_Records provided_.
· · · ·
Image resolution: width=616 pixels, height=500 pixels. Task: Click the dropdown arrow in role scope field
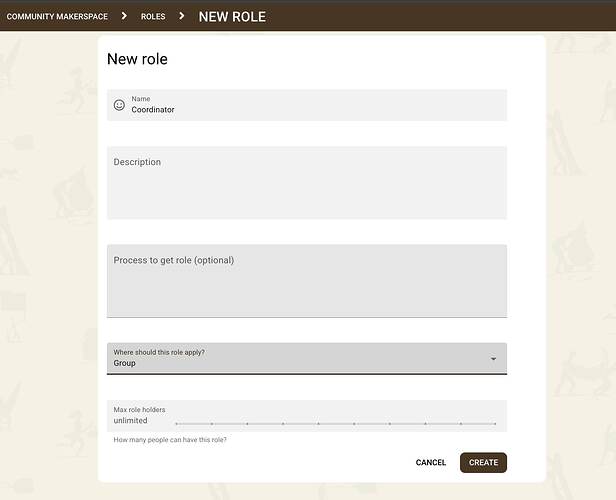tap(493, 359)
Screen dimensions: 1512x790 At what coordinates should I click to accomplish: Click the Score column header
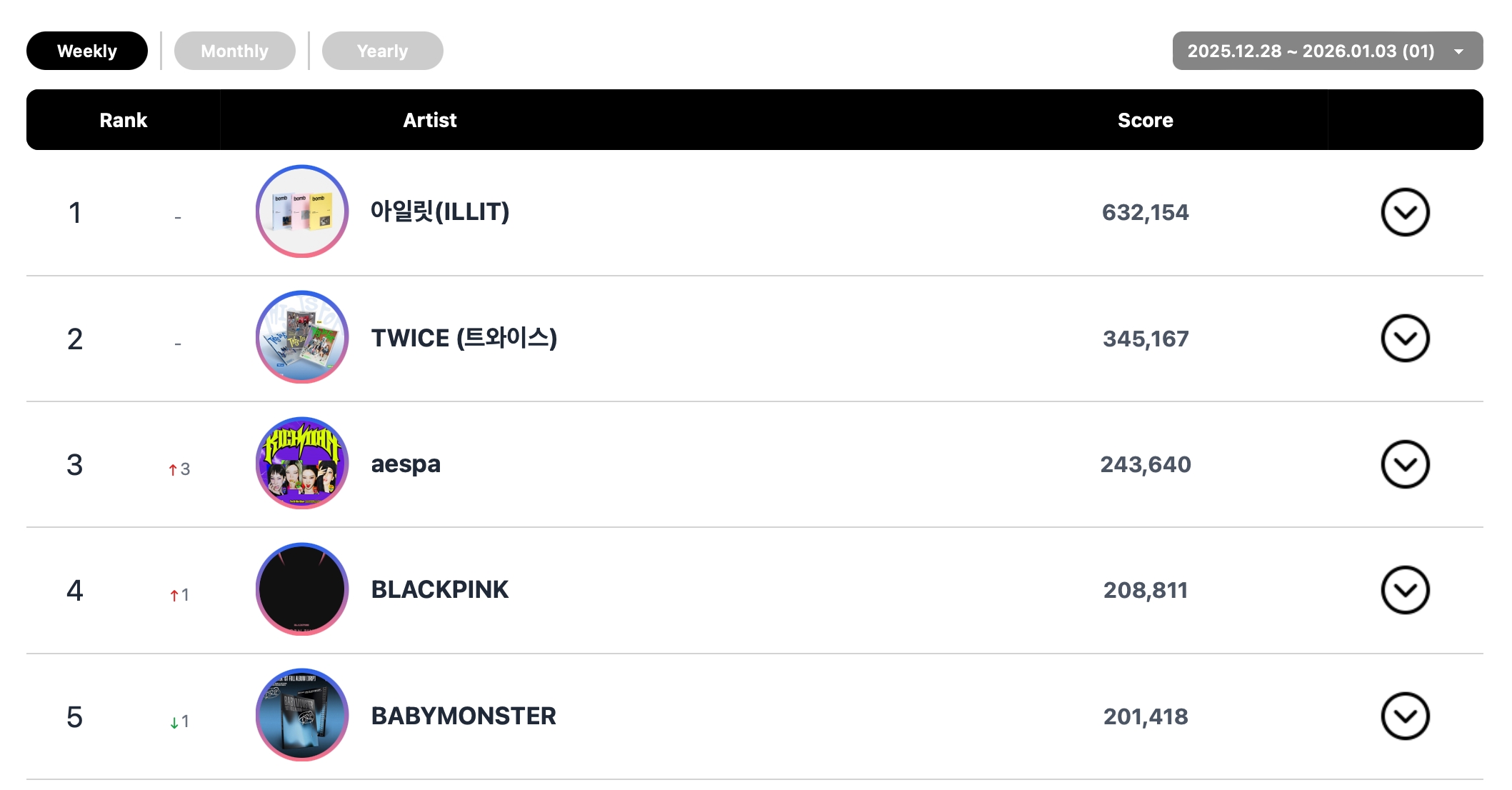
· · · ·
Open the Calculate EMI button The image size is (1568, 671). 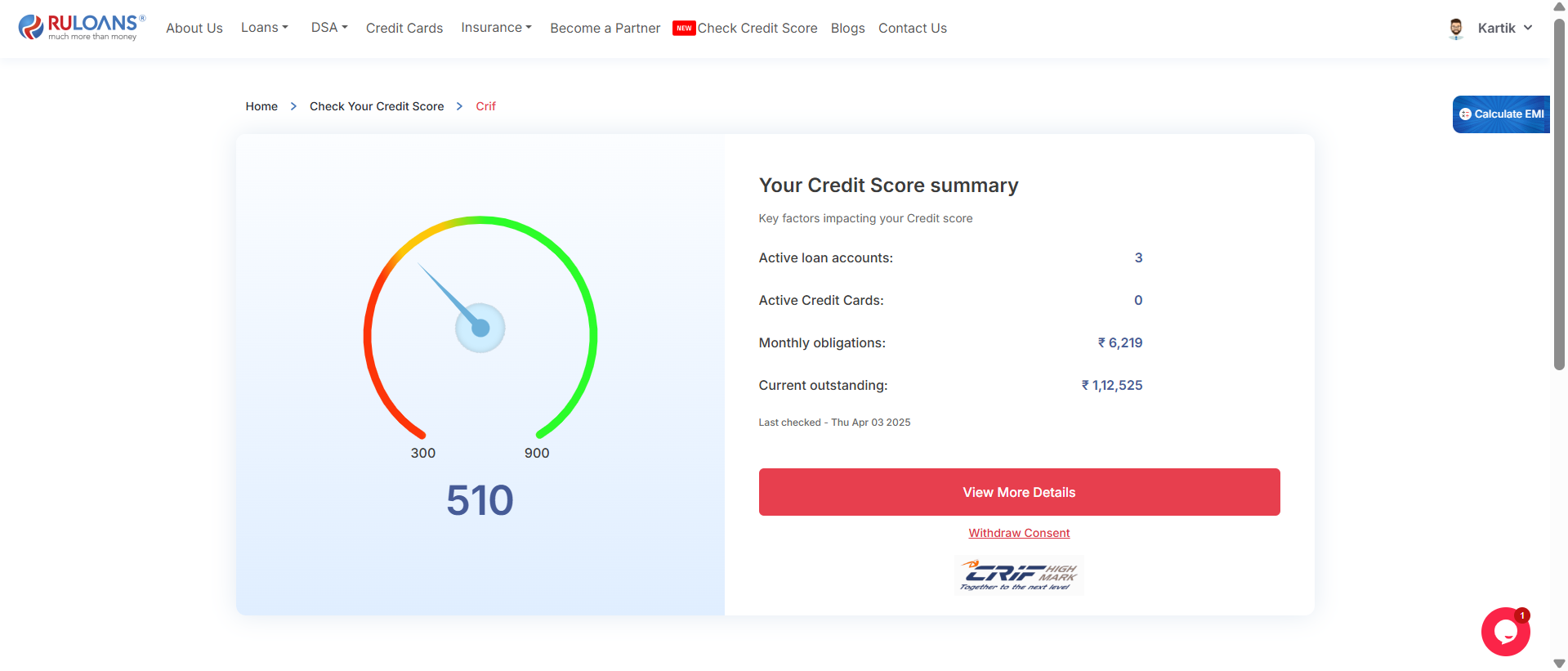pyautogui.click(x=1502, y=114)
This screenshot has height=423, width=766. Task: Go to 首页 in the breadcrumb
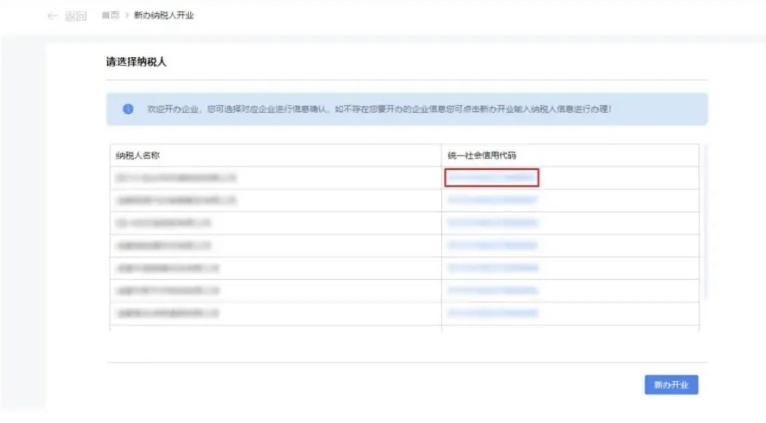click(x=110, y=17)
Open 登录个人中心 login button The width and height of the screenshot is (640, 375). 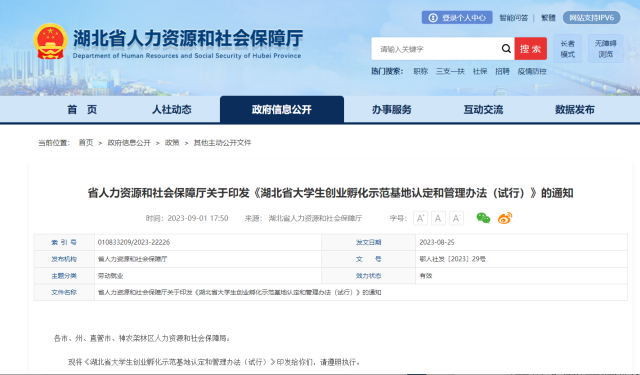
· · · ·
_What is required_. Rescale only the data between the lines holding "Image resolution: width=616" and "Screen dimensions: 1512x790", inclusive, reproducing those lines with their requests but multiplying each answer coordinate by 2.6 and rounding to whole numbers, halves up. Omit the pictures from your answer.

_Finished task_.
Image resolution: width=616 pixels, height=500 pixels. Task: Click the dropdown arrow in role scope field
tap(1282, 933)
Screen dimensions: 1512x790 At what coordinates should I click to accomplish: Click the Score column header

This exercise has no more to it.